Reading passage:
For UNMAP-only IOMMU notifiers, we don't need to walk the page tables.
Fasten that procedure by skipping the page table walk.  That should
boost performance for UNMAP-only notifiers like vhost.

CC: QEMU Stable <qemu-stable@nongnu.org>
Signed-off-by: Peter Xu <peterx@redhat.com>
---
 include/hw/i386/intel_iommu.h |  2 ++
 hw/i386/intel_iommu.c         | 44 +++++++++++++++++++++++++++++++----
 2 files changed, 41 insertions(+), 5 deletions(-)

diff --git a/include/hw/i386/intel_iommu.h b/include/hw/i386/intel_iommu.h
index 016e74bedb..156f35e919 100644
--- a/include/hw/i386/intel_iommu.h
+++ b/include/hw/i386/intel_iommu.h
@@ -93,6 +93,8 @@ struct VTDAddressSpace {
     IntelIOMMUState *iommu_state;
     VTDContextCacheEntry context_cache_entry;
     QLIST_ENTRY(VTDAddressSpace) next;
+    /* Superset of notifier flags that this address space has */
+    IOMMUNotifierFlag notifier_flags;
 };
 
 struct VTDBus {
diff --git a/hw/i386/intel_iommu.c b/hw/i386/intel_iommu.c
index 8d4069de9f..38ccc741f9 100644
--- a/hw/i386/intel_iommu.c
+++ b/hw/i386/intel_iommu.c
@@ -138,6 +138,12 @@ static inline void vtd_iommu_unlock(IntelIOMMUState *s)

Data excerpt:

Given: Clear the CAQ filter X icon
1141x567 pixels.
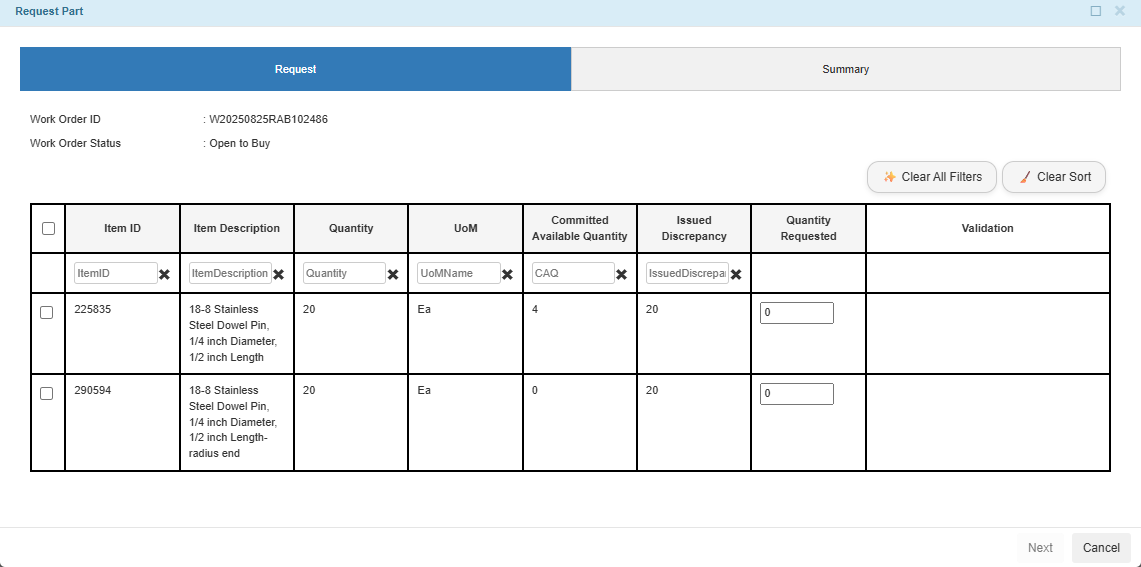Looking at the screenshot, I should 621,274.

Written exercise:
Carry the patch that skips the page table walk for UNMAP-only IOMMU notifiers forward from its last line.

Answer for the task:
     qemu_mutex_unlock(&s->iommu_lock);
 }
 
+/* Whether the address space needs to notify new mappings */
+static inline gboolean vtd_as_has_map_notifier(VTDAddressSpace *as)
+{
+    return as->notifier_flags & IOMMU_NOTIFIER_MAP;
+}
+
 /* GHashTable functions */
 static gboolean vtd_uint64_equal(gconstpointer v1, gconstpointer v2)
 {
@@ -1436,14 +1442,36 @@ static void vtd_iotlb_page_invalidate_notify(IntelIOMMUState *s,
     VTDAddressSpace *vtd_as;
     VTDContextEntry ce;
     int ret;
+    hwaddr size = (1 << am) * VTD_PAGE_SIZE;
 
     QLIST_FOREACH(vtd_as, &(s->vtd_as_with_notifiers), next) {
         ret = vtd_dev_to_context_entry(s, pci_bus_num(vtd_as->bus),
                                        vtd_as->devfn, &ce);
         if (!ret && domain_id == VTD_CONTEXT_ENTRY_DID(ce.hi)) {
-            vtd_page_walk(&ce, addr, addr + (1 << am) * VTD_PAGE_SIZE,
-                          vtd_page_invalidate_notify_hook,
-                          (void *)&vtd_as->iommu, true, s->aw_bits);
+            if (vtd_as_has_map_notifier(vtd_as)) {
+                /*
+                 * As long as we have MAP notifications registered in
+                 * any of our IOMMU notifiers, we need to sync the
+                 * shadow page table.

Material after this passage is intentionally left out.